Katsanis è un esperto nel mondo nei ciliopathies quale il BBS, in cui il ciglio primario (sporgenza) delle celle è anormale e piombo ad un mucchio di problemi. Circa un bambino in 1.000 nati vivi avrà un ciliopathy, un'incidenza che è nell'ordine di sindrome di Down, ha detto Katsanis.

Katsanis ha detto che l'architettura complessa del BBS probabilmente non è unica a questo disordine in modo dall'approccio usato da questi ricercatori potrebbe migliorare la comprensione di un'ampia varietà di tratti umani.

I ricercatori hanno effettuato in vivo le prove in pesce per imparare se avrebbero sviluppato i difetti se avessero mutazioni specifiche e poi convalidassero i loro risultati con le prove in vitro sulle celle in un piatto del laboratorio per imparare se l'attività aberrante negli embrioni di zebrafish potrebbe essere spiegata tramite comportamento difettoso in cellule di mammiferi.

D'importanza, paragonando i loro dati agli studi clinici precedenti, hanno trovato i loro strumenti per essere sia altamente sensibili che altamente accurati, correttamente predicendo l'effetto delle mutazioni a 98 per cento, con una tariffa erroneamente positiva di meno di 10 per cento. “Questi numeri sono abbastanza critici, perché significano che possiamo usare questo approccio per interpretare le informazioni nella regolazione clinica; queste percentuali dovrebbero essere abbastanza buone per l'applicazione in laboratori clinici,„ Katsanis ha detto.

“Un punto seguente è di sviluppare i simili strumenti per lasciarci valutare le varie mutazioni genetiche umane nel contesto delle loro funzioni,„ Katsanis ha detto. “Il genotipo deve avere un valore predittivo o ci non dice molto.

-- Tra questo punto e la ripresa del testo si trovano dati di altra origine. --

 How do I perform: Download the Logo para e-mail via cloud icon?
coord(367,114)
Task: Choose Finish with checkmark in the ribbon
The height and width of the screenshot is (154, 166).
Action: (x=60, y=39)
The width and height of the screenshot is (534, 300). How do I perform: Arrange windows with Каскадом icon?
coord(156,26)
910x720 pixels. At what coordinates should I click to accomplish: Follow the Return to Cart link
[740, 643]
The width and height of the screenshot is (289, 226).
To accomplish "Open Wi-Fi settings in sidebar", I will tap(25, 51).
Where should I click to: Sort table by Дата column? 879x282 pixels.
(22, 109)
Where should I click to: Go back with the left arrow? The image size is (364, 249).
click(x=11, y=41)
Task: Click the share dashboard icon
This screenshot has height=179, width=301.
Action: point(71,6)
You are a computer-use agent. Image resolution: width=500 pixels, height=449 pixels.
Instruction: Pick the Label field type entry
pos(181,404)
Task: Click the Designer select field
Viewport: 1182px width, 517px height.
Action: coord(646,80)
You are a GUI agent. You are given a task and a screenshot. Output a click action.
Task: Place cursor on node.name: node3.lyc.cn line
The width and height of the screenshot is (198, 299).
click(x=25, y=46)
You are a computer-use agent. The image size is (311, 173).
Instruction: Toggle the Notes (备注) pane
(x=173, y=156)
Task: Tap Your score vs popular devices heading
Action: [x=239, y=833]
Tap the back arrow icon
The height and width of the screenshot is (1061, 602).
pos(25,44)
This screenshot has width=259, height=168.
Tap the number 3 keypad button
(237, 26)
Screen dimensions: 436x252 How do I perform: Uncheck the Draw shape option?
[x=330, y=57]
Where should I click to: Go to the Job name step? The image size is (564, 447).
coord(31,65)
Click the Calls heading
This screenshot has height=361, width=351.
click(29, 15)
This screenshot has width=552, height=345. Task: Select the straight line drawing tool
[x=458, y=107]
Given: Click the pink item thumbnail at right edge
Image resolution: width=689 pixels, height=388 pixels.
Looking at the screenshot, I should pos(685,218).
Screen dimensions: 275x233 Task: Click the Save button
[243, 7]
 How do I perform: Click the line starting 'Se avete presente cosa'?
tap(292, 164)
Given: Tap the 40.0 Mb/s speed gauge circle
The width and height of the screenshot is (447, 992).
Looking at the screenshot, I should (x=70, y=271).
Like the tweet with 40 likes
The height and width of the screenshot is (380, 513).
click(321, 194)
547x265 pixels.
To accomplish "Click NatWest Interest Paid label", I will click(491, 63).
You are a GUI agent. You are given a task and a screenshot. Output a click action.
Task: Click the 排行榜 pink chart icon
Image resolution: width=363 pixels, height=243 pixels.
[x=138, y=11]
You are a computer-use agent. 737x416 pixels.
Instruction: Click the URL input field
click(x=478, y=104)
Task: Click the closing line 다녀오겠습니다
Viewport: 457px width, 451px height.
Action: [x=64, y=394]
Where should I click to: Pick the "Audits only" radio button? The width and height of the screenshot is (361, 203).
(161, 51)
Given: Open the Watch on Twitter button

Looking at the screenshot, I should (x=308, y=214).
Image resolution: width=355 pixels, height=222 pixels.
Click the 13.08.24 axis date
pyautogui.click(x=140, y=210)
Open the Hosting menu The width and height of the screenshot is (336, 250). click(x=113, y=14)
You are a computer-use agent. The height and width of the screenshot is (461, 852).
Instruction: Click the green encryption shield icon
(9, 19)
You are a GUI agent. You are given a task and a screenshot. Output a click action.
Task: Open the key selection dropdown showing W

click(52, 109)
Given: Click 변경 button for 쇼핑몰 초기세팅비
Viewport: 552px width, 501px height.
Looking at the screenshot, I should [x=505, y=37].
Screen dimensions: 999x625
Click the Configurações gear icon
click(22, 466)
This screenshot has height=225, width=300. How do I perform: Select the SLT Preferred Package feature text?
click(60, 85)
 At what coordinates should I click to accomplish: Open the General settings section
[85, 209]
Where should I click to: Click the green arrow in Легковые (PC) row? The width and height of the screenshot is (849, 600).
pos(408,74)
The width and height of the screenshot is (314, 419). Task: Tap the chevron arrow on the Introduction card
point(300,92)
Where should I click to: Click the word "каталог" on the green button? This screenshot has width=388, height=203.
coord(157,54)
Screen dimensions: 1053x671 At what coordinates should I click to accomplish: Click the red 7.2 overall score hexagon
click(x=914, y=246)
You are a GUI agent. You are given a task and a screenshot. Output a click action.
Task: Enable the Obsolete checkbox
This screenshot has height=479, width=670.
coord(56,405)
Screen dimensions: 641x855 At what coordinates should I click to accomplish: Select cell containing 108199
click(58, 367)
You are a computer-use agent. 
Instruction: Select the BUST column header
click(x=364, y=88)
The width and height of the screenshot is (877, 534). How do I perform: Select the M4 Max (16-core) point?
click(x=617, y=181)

Conoscere tutte varianti in relazione con la malattia in un genoma è soltanto un punto di partenza, perché il nostro lavoro suggerisce che ci sia complessità che molti ancora non apprezzano nell'architettura di malattia.„

Altri autori includono Norann Zaghoul, Yangjian Liu, Jantje Gerdes e Carmen Leitch dell'istituto di McKusick-Nathans di medicina genetica, scuola di medicina di Johns Hopkins University a Baltimora; Cecilia Gascue e Jose Badano del Institut Pasteur de Montevideo, Montevideo, Uruguay; Yana Bromberg del dipartimento di biochimica e di biofisica molecolare, del centro di Columbia University per biologia di calcolo e della bioinformatica; Jonathan Binkley e Arend Sidow dei dipartimenti della genetica e della patologia, centro medico di Stanford University; e Rudolph Leibel della divisione del centro molecolare di Naomi e genetico Berrie del diabete, Columbia University, New York, NY.

Il lavoro è stato supportato dalle concessioni dall'istituto nazionale della salute dei bambini e dello sviluppo umano, l'istituto nazionale del diabete e digestivo e delle malattie renali, le fondamenta maculari di " Vision Research ", un'amicizia visiva di programma di formazione della neuroscienza e le fondamenta di Russell Berrie.